TASK 1:
In the text on the Radium Institute, translate the sentence "Extract taken from the Action Universitaire of December 1935 in which Doctor Origène Dufresne writes an article on the Radium Institute." into Spanish.
TASK 2:
Write a continuation of the text on the Radium Institute, picking up after its final sentence.

PASSAGE FOR REVIEW:
Article by Origène Dufresne in L’Action Universitaire
L’Action universitaire, Volume 2, No. 1, December 1935. Narrated by Jean-Robert Bonneau.
In l’Action Universitaire, a magazine for graduates of the Université de Montréal, Origène Dufresne, doctor and future Director at the Institute, recounts the beginnings of the Radium Institute at the Université de Montréal :
Extract taken from the Action Universitaire of December 1935 in which Doctor Origène Dufresne writes an article on the Radium Institute.
Inaugurated in the spring of 1923 by the honorable Alexandre Taschereau, Premier of the province of Québec, the new institute with its gram and a quarter of radium purchased by the government at the price of one hundred thousand dollars, and its first devices at two hundred thousand volts provided by the Université de Montréal, settled in the latter’s basement to provide anti-cancer treatments until 1926.

Collected data entries:
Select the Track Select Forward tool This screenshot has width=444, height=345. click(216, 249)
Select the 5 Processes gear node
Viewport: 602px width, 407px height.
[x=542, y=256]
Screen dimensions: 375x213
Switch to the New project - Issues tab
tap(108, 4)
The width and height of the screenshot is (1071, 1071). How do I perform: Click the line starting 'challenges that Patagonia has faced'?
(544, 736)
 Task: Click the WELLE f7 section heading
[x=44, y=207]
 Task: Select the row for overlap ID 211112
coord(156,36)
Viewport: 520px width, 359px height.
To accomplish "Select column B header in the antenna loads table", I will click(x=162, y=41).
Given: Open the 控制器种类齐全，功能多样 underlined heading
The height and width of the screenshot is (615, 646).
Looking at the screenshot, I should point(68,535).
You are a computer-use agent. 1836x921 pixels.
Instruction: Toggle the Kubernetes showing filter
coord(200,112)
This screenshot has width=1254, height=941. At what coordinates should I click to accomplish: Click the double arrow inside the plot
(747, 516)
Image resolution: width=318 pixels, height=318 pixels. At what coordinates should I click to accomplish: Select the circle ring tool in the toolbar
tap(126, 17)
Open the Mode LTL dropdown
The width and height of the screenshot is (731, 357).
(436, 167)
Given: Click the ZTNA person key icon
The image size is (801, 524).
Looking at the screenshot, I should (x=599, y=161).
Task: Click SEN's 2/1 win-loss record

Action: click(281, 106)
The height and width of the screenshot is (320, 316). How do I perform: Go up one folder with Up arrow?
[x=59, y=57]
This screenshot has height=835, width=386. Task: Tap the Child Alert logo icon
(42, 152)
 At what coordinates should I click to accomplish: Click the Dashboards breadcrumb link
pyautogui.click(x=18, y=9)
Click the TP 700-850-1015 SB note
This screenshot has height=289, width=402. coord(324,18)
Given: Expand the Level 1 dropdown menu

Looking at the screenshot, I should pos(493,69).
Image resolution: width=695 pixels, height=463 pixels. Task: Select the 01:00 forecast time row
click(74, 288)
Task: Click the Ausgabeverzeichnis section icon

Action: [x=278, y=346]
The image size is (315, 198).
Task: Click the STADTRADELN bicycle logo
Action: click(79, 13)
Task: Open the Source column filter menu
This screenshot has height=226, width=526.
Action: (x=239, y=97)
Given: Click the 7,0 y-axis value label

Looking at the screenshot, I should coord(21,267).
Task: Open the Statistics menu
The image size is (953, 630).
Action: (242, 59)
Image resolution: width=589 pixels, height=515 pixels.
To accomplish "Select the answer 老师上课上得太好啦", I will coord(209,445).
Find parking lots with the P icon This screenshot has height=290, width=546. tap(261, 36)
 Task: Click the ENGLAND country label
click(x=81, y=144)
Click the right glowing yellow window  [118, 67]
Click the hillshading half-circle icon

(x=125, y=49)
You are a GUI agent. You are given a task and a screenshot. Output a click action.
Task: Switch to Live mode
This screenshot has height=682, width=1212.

ANSWER BOX 1:
Extracto tomado de la Action Universitaire de diciembre de 1935, en el que el doctor Origène Dufresne escribe un artículo sobre el Instituto del Radio.

ANSWER BOX 2:
Wasn’t it painful to see the poor cancer patients slip through the crowds of students and head towards the old disinhabited menagerie to wait their turn to enter the small, poorly lit room, exposed to radium radiation and to the unpleasantness of the neighborhood, where the Director lavished his devoted care on them with a confident smile and consoling kindness. However, despite the cramped and unsanitary conditions of the premises and the defective conditions in which the radium and X-ray treatments were carried out, the number of cures which were accomplished there is surprising.